Pengamat pemasaran dari Bina Nusantara, Asnan Furinto, menjelaskan bahwa generasi milenial turut menjadi penentu. Mereka yang lebih masuk dalam dunia digital semakin melek dan makin sadar untuk membeli yang menguntungkan mereka karena mereka juga sudah bisa membedakan. “Masyarakat milenial semakin berpendidikan, informasinya juga makin banyak sehingga mereka menjadi rasional dalam memilih sebuah produk. Itu yang membuat merek lapis kedua jadi pilihan utama,” paparnya.
Asnan menambahkan, usaha ritel pun sama. Jika dulu informasi terbatas, pengaruh brand masih sangat kuat, bisa menjaga eksklusivitas. Saat tidak lagi eksklusif sehingga kini tidak banyak yang masih mengandalkan nama besar mereka. Seperti Levi's yang hanya mengandalkan kejayaan masa lalu. Saat informasi sudah banyak.

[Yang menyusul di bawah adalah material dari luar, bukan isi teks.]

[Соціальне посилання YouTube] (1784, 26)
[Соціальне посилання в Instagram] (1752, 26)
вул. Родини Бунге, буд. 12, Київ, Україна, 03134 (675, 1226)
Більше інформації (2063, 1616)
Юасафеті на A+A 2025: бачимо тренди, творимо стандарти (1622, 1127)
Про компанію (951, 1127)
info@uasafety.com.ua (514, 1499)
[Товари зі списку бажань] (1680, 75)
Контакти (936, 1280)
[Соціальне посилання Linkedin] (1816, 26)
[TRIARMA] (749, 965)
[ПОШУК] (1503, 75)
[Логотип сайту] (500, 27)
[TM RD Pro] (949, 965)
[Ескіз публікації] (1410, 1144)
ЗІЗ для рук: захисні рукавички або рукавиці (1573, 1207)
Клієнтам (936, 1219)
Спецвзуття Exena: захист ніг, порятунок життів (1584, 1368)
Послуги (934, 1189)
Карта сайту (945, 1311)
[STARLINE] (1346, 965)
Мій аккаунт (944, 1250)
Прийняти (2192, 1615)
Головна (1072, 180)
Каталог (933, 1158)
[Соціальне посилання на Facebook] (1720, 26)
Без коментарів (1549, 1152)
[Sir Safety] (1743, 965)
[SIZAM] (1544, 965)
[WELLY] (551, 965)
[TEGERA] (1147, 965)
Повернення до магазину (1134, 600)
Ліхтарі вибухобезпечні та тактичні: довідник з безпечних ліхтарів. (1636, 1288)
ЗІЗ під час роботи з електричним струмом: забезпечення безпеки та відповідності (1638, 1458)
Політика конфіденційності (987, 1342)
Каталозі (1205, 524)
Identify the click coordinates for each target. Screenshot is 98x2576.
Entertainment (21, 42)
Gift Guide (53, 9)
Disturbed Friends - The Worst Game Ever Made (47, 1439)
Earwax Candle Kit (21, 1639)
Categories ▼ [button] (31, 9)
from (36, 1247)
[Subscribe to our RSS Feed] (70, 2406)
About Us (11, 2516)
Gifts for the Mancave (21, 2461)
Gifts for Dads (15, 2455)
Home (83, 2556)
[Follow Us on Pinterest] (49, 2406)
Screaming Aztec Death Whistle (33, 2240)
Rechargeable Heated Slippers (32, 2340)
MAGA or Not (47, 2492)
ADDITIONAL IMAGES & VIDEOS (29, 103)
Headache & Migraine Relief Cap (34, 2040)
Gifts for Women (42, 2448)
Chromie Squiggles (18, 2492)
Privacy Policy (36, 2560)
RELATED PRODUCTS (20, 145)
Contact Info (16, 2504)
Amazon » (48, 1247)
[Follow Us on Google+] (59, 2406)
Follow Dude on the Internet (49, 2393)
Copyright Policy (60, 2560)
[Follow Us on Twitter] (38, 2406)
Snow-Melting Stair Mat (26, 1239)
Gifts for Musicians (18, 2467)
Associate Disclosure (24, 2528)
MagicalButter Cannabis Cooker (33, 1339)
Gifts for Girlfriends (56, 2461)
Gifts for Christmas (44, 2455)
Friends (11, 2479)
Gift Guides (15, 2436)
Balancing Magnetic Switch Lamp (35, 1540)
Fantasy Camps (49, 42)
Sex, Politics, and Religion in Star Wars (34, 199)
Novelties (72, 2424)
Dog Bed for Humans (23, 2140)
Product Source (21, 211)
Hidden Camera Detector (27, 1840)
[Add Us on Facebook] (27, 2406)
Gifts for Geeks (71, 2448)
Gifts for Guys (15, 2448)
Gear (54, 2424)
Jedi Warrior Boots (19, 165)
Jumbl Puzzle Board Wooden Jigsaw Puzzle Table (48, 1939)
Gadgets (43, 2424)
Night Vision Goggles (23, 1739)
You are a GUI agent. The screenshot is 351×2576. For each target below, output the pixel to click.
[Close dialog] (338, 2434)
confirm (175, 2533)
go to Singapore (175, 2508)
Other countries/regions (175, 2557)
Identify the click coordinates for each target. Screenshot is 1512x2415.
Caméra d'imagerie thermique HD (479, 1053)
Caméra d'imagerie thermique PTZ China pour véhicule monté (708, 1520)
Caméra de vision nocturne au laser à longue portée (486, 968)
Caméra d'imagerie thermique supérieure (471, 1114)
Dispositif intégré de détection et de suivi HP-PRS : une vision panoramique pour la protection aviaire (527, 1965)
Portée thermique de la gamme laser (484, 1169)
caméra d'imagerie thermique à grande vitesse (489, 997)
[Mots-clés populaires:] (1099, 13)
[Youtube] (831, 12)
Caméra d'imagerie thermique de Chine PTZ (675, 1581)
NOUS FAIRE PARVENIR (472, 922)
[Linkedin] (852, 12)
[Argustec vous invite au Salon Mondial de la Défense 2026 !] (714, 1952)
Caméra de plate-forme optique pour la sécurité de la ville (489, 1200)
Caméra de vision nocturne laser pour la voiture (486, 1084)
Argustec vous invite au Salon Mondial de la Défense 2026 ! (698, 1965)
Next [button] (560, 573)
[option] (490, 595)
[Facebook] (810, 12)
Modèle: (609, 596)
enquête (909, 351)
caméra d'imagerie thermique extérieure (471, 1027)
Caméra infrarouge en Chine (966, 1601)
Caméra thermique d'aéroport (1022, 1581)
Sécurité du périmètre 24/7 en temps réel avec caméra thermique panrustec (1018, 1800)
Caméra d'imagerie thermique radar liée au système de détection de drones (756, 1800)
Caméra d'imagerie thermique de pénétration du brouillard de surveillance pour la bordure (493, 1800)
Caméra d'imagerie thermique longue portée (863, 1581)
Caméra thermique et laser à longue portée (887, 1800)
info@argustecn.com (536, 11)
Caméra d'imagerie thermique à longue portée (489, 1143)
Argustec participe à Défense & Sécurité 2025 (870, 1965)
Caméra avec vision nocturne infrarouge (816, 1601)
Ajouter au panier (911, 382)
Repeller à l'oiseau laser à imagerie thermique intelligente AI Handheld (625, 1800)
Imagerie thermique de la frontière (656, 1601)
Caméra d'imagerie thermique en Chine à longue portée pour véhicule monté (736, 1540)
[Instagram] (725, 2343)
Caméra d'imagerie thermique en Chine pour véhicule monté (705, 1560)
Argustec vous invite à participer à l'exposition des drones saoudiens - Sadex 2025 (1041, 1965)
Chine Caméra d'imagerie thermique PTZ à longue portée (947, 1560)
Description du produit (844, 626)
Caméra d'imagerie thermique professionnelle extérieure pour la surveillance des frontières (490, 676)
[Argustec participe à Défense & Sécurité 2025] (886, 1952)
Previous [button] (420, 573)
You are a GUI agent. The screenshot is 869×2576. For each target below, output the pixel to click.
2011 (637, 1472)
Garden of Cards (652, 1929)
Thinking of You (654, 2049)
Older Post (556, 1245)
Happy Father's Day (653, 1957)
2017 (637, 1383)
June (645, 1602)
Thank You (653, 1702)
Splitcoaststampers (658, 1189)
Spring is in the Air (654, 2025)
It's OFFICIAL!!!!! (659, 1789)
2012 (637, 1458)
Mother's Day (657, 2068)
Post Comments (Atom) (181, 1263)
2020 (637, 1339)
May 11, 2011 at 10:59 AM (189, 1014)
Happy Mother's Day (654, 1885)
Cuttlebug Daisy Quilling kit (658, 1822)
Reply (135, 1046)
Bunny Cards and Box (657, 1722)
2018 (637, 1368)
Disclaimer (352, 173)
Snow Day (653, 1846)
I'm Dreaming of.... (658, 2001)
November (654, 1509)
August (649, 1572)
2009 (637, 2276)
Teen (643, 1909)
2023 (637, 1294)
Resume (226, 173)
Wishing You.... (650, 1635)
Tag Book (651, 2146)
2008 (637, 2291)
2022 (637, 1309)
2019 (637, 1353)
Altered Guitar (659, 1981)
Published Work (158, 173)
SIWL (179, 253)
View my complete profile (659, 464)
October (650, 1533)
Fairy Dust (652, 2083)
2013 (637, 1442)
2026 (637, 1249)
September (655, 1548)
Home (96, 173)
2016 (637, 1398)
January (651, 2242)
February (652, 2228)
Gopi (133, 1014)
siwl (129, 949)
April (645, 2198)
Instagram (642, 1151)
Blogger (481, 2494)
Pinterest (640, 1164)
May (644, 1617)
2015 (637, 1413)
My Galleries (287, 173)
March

Dulu seseorang membeli mungkin hanya melihat dari sisi emosional, sekarang konsumen melihat fung sional. Kini kalau tidak ada kegunaan yang lebih unggul merek nomor dua memang dipilih. Dosen pemasaran strategis dan pengamat strategi bisnis ini tidak heran jika banyak toko ritel sekarang tutup karena tidak menawarkan sesuatu yang lebih, selain nama brand semata.
Karena itu, Asnan memberi saran, harus ada strategi untuk menjaga kedekatan dengan pelanggan. Bagi Asnan, pengguna Samsung yang sudah bertahun-tahun dengan yang baru tidak ada bedanya. “Strateginya tidak bisa bersaing di aspek teknologi lagi atau di produk saja, yang bisa dimainkan adalah kedekatan dengan pelanggan. Harus punya database seluruh pelanggan, siapa yang setia menggunakan sebuah produk,” paparnya.
Kini toko harus menyimpan database untuk membuat kedekatan. Memang terlihat rumit, tapi sekarang di era bank data itu sangat efektif untuk membangun komunikasi. Semua bisa diatur jika mempunyai bank data yang lengkap. Data pelanggan juga bisa digunakan untuk memberikan reward bagi mereka yang sangat loyal terhadap brand mereka. Ini tentu akan menarik perhatian banyak pelanggan. Strategi lain juga bisa ditempuh dengan membuat komunitas. Bisa dibina melalui media sosial dengan terus-menerus. Dari sini dibutuhkan admin yang sanggup membuat konten menarik.
“Komunitas dibangun agar ada rasa bangga saat menggunakan produk itu. Sekarang lebih mudah karena semua orang menggunakan media sosial. Ini bisa mempertahankan pelanggan dan mendatangkan pelanggan baru,” paparnya.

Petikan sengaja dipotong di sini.